The measurement of HVC mean synapse size in Experiment I (see Results section 2.3.6) indicated that there were no significant differences between song-isolated and song-tutored birds at 60 dph. The mean synapse volumes and Feret diameters of both asymmetric and symmetric subtypes in HVC at 60 dph were similar regardless of song experience except for a nonsignificant increase in the size of HVC excitatory synapses 24 hours after the initial tutor song exposure. This transient sensory event was not present in any of the groups examined in Experiment II.

Therefore, these results suggest that there were no song experience-associated synapse size difference among the groups at the same developmental stages. The perentage of the HVC symmetric (inhibitory) synapses can be assumed to directly reflect the HVC E/I balance without needing to further consider the average synaptic strength. It can then be assumed in the following discussion that the percentage of the symmetric synapses, as estimated in Results section 3.3.4, reflects the HVC E/I level.

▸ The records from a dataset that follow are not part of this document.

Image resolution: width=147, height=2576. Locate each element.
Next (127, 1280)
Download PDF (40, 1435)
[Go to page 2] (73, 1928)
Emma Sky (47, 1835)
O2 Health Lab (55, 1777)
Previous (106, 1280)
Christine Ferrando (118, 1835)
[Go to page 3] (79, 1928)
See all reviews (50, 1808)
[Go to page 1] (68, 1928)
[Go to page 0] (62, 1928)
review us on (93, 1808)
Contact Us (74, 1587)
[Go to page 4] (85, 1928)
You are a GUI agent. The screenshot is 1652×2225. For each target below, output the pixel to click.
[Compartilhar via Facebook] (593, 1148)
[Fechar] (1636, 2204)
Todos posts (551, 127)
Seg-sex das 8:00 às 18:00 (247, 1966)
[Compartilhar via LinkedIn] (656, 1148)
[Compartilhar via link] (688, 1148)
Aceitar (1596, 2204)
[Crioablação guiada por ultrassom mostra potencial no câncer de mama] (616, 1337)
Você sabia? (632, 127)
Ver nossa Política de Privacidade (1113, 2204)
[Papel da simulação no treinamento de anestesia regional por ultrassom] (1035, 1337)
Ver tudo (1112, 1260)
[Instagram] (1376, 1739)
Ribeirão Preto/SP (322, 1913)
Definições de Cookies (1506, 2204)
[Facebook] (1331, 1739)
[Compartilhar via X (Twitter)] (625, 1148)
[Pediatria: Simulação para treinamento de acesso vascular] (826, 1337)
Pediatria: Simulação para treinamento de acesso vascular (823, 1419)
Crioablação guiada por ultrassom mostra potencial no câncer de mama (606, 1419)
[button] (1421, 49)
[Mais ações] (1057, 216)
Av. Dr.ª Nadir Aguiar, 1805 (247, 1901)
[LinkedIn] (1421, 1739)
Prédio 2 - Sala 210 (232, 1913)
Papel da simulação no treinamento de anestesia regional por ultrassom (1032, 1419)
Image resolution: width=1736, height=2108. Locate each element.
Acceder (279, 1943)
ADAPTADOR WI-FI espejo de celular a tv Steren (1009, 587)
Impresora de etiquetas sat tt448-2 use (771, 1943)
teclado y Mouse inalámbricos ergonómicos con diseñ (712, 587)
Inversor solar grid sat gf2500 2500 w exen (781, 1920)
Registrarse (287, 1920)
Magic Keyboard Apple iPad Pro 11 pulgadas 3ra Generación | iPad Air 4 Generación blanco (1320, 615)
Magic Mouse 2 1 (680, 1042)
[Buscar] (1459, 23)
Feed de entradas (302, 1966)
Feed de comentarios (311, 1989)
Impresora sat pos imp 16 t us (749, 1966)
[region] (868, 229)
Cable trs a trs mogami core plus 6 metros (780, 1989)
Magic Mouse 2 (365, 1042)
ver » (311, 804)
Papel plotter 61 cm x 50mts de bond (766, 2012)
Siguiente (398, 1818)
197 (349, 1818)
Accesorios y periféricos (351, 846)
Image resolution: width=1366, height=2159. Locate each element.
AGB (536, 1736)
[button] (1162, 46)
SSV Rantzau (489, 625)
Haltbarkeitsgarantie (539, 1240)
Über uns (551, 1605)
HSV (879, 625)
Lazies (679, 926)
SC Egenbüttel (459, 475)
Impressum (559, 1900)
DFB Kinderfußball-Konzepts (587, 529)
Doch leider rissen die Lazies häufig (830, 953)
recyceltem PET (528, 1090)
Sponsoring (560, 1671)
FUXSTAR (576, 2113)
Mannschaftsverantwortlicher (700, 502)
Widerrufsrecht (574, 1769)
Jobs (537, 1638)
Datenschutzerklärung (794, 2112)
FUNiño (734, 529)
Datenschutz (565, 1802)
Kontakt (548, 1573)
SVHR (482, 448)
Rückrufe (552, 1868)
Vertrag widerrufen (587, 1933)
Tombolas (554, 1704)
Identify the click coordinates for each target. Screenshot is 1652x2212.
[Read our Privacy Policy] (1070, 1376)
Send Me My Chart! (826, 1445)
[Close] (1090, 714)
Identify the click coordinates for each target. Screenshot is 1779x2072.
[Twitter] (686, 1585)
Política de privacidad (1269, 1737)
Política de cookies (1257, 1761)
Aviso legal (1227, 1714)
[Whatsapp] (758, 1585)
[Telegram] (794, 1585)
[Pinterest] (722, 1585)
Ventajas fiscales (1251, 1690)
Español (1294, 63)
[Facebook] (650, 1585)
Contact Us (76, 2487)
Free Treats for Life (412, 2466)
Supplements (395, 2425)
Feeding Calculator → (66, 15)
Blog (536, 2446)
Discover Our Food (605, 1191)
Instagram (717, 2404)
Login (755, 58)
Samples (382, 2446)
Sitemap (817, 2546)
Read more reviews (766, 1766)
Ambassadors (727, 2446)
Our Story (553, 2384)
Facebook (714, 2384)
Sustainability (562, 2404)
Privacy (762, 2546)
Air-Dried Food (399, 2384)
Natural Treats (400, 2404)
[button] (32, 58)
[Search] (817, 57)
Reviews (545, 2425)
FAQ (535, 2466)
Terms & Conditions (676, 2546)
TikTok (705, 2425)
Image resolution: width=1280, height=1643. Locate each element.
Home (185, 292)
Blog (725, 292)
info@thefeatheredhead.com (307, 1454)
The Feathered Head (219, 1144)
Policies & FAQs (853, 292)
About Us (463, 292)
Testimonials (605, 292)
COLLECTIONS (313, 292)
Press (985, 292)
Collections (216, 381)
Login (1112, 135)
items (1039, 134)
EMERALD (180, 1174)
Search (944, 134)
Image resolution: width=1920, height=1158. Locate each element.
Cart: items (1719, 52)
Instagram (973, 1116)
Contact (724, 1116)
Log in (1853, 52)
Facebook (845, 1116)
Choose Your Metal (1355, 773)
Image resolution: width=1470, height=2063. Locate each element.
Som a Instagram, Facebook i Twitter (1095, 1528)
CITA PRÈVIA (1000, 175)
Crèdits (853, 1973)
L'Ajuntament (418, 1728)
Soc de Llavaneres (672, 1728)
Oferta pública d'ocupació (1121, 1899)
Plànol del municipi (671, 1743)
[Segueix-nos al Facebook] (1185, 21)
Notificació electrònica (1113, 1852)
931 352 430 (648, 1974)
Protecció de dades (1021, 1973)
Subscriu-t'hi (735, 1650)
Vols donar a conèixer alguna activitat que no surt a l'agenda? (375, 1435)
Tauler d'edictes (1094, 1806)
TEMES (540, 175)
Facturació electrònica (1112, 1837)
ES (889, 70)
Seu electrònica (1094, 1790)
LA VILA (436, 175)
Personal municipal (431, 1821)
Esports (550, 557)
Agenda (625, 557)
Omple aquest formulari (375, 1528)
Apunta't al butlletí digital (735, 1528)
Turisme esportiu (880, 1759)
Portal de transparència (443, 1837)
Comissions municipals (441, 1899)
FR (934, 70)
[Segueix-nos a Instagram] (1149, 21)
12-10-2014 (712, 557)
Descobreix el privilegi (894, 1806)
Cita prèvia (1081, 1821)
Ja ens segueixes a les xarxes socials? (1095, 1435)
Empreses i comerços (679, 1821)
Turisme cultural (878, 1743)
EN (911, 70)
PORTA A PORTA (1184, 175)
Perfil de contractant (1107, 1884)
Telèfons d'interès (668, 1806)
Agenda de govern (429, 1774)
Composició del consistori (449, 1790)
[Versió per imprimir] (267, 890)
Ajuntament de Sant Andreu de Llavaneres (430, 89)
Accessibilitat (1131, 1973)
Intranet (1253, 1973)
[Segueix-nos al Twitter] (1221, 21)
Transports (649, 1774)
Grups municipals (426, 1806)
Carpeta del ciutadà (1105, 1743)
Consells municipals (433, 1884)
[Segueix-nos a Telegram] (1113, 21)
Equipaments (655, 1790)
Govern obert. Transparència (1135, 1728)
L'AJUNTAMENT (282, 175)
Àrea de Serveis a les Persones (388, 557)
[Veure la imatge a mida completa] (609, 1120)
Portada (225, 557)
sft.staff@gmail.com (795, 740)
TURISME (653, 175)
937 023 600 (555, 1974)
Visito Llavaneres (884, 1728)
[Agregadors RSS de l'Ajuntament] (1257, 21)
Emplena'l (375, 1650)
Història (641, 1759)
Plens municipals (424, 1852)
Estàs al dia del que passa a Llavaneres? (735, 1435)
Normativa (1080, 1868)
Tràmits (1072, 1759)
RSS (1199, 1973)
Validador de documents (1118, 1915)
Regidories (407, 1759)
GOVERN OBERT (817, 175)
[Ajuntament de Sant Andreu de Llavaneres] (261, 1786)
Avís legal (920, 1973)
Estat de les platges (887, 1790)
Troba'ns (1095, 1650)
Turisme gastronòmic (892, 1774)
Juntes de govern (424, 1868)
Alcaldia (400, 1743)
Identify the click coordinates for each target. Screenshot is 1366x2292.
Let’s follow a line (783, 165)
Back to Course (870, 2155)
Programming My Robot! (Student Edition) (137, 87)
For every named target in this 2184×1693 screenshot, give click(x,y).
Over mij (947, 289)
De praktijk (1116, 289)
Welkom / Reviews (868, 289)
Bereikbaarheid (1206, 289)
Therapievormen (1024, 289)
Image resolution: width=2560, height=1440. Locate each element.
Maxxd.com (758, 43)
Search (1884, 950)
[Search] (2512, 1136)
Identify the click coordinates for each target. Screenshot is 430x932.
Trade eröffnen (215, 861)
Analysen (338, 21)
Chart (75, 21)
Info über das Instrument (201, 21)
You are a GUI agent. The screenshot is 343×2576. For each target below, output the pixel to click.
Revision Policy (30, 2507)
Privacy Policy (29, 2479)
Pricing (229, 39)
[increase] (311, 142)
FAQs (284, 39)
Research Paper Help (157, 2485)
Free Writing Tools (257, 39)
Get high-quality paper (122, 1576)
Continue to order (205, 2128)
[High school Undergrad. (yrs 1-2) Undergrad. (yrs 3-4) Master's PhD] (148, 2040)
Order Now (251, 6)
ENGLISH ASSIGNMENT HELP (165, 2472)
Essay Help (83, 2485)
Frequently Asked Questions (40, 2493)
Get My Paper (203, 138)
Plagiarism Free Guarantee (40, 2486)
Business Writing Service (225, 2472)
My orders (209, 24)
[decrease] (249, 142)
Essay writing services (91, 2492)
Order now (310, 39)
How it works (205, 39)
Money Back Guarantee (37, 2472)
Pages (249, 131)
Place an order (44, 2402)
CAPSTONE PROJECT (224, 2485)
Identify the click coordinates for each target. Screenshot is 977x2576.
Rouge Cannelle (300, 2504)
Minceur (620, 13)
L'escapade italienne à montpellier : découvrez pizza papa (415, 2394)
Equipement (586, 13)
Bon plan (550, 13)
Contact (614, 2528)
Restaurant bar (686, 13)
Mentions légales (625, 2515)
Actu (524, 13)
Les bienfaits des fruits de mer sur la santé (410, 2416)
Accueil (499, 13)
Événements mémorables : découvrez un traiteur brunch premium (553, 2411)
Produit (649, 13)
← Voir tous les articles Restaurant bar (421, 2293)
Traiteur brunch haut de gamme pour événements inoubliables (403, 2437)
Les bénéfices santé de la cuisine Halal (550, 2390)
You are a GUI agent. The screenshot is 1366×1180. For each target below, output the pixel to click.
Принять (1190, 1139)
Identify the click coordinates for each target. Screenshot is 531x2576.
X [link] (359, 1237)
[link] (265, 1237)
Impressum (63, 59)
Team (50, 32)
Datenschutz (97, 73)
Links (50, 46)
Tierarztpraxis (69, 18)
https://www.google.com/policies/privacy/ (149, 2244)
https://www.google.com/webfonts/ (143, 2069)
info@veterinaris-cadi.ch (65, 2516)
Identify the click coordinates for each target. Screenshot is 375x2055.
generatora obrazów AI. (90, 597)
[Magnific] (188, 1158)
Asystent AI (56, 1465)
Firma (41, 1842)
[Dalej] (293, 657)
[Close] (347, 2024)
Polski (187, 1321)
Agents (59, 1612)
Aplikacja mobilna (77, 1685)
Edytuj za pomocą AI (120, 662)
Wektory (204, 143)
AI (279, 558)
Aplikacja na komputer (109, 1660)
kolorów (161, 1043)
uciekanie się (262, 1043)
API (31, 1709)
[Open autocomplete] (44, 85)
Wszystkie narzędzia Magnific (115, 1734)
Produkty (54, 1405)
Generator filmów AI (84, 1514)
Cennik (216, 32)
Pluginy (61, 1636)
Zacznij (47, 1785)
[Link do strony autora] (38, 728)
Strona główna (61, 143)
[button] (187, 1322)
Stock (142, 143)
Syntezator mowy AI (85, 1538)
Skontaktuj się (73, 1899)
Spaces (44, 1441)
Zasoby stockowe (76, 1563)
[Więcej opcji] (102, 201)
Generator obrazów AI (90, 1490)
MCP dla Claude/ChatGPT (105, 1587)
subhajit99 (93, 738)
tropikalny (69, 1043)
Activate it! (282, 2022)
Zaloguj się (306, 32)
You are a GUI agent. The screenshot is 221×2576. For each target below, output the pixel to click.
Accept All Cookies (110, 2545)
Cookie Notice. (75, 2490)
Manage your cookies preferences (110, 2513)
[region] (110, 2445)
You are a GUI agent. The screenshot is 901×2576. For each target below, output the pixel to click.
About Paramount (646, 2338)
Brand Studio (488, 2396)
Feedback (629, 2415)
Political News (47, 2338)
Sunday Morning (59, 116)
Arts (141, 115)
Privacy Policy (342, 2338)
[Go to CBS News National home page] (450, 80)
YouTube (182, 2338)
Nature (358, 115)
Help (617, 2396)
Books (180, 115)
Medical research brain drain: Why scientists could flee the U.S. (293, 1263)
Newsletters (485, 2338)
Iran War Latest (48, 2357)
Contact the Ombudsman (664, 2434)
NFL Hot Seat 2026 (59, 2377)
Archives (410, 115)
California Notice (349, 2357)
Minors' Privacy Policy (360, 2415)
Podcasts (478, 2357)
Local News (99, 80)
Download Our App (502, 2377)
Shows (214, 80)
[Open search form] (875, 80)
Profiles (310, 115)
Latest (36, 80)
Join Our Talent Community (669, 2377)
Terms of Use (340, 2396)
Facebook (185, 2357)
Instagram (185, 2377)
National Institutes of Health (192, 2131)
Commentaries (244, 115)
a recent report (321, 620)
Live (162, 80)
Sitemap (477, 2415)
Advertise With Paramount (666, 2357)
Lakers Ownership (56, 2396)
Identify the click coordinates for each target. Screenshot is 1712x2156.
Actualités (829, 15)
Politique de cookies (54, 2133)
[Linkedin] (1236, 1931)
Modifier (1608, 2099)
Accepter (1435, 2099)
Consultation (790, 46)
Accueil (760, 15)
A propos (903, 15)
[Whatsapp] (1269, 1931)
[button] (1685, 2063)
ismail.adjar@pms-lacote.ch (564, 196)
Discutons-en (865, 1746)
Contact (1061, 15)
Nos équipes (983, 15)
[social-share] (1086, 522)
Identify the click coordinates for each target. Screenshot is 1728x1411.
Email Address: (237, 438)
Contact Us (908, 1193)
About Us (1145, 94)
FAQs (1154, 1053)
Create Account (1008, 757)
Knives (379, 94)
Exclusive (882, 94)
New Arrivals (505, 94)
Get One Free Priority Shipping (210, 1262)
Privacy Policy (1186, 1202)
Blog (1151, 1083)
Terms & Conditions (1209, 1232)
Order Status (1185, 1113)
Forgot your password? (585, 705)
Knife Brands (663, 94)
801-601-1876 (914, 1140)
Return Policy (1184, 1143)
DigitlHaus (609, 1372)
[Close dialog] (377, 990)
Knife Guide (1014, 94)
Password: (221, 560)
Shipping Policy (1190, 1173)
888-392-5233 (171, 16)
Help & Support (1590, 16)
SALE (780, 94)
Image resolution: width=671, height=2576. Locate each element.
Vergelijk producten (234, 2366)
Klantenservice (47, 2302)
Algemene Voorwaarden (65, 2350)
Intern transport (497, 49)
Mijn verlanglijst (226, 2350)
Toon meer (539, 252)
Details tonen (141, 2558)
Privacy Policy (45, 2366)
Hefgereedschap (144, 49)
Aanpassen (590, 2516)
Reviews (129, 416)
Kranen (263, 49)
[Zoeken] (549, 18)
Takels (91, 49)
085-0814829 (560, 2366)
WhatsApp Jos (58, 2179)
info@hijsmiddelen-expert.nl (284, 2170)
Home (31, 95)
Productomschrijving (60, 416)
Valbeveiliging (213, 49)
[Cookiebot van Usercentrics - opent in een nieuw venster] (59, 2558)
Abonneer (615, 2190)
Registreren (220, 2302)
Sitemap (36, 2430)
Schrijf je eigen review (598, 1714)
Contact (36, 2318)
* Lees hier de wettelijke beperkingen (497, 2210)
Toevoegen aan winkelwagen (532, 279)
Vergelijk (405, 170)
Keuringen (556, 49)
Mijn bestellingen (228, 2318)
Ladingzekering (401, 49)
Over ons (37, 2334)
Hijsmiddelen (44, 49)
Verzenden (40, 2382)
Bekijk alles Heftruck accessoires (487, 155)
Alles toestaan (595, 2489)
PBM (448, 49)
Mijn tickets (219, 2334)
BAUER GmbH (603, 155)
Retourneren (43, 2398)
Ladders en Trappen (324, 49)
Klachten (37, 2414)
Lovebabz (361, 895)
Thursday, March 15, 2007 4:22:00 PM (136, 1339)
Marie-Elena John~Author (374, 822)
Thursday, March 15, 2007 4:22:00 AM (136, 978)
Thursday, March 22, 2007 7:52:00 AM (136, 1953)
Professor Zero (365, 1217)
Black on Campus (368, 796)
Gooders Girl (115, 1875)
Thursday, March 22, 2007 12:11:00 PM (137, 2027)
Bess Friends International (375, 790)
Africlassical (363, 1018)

The maturation of HVC synaptic inhibition onto HVCRA premotor neurons correlates with learning but not age (Vallentin et al. 2016). This could partially explain the observed significant differences between the age-matched song-isolated and song-tutored groups. However, two additional observations of the current data need to be mentioned. First, significant age-related changes were observed in the HVC inhibitory synapse percentage, density, and total number, especially in the song-tutored conditions. Second, the tutored group showed different deviation directions at 60 dph and 90 dph compared with the song-isolated groups: the percentage of inhibitory synapse was higher at 60 dph but lower at 90 dph. Thus I observed the maturation of the inhibitory network in HVC are influenced by both song learning and age. The noted difference between the current anatomical data and the previous observation on the HVC inhibition might result from inhibitory synapses onto non-premotor neurons in HVC. In adults, pairwise electrophysiological recordings have revealed that HVC inhibitory interneurons target both HVCRA (premotor, 8 pairs found) and HVCX (nonpremotor, 20 pairs found) projection neurons as well as other HVCI interneurons (only 1 pair found) (Mooney and Prather 2005). The observed discrepancy could arise from synapses onto HVCX and HVCI neurons in HVC of juvenile zebra finches during song development, which are ignored in the Vallentin et al. study but should be sampled (as well as synapses onto HVCRA neurons, hypothetically. I do not have clue of the identity of the pre- and post- synaptic neurons in my data) in Experiment II.

The percentage of the HVC inhibitory synapse in the song-isolated condition was mostly stable at 60 dph and 90 dph, but it exhibited a significant developmental increase between 30 dph and 60 dph. In the song-tutored condition, this percentage value was much more dynamic. It initially increased to a higher level at 60 dph and

148

then decreased to a very low level at 90 dph. This pattern could reflect a general E/I balance shift of the HVC network during song learning that is modulated by song experience. In Experiment I, the HVC inhibitory synapse percentage reacted quickly (increased from 20% to 27%) to the sensory experience of the tutor song (see Results section 2.3.5 and Discussion section 2.4.3). Taken together this experience-dependent E/I balance changes might indicate the structural plasticity changes in HVC, as indicated by similar findings in the developing mouse visual cortex (Hensch 1998). This point is further supported by an observation in zebra finches, that increased pharmacological inhibition in HVC prematurely closed the song learning plasticity window in juvenile birds (Yazaki-Sugiyama et al. 2009).